***** Material

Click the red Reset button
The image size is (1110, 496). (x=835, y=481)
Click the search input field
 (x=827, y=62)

**********
***** Material

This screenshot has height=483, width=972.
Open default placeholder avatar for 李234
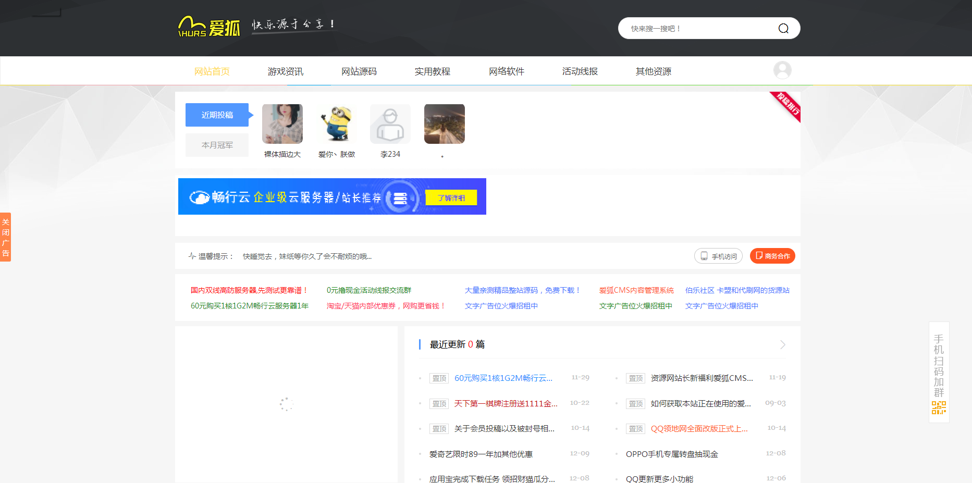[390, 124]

**********

Show each line of the records above that contains the word "Click".

Click the red Reset button
Click the search input field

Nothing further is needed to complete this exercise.